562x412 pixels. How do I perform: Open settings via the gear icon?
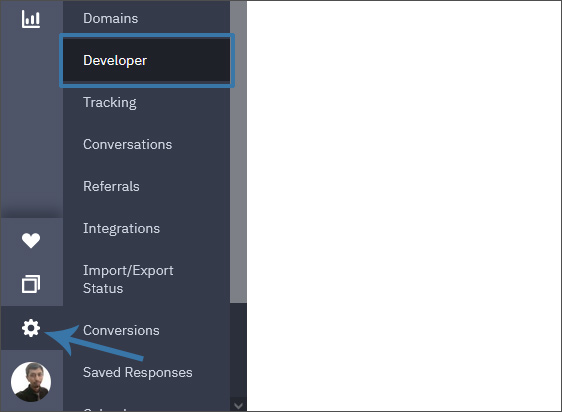[31, 328]
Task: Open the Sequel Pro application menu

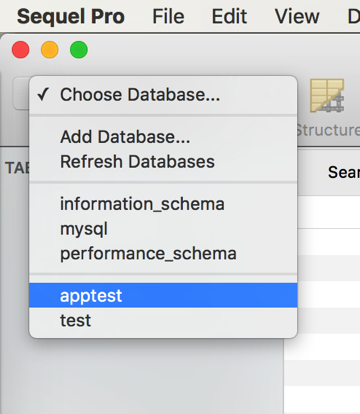Action: tap(71, 16)
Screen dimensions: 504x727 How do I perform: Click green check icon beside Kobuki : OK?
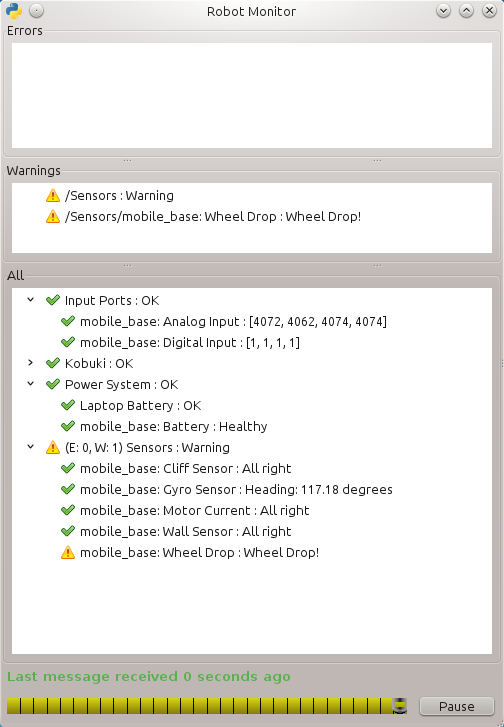click(53, 363)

About this exercise:
In your copy of the material, match every word exactly and include no pictures.

Response to the exercise:
562x412 pixels. How do I perform: Open settings via the gear icon?
[31, 328]
Task: Open the Sequel Pro application menu

Action: tap(71, 16)
Screen dimensions: 504x727 How do I perform: Click green check icon beside Kobuki : OK?
click(53, 363)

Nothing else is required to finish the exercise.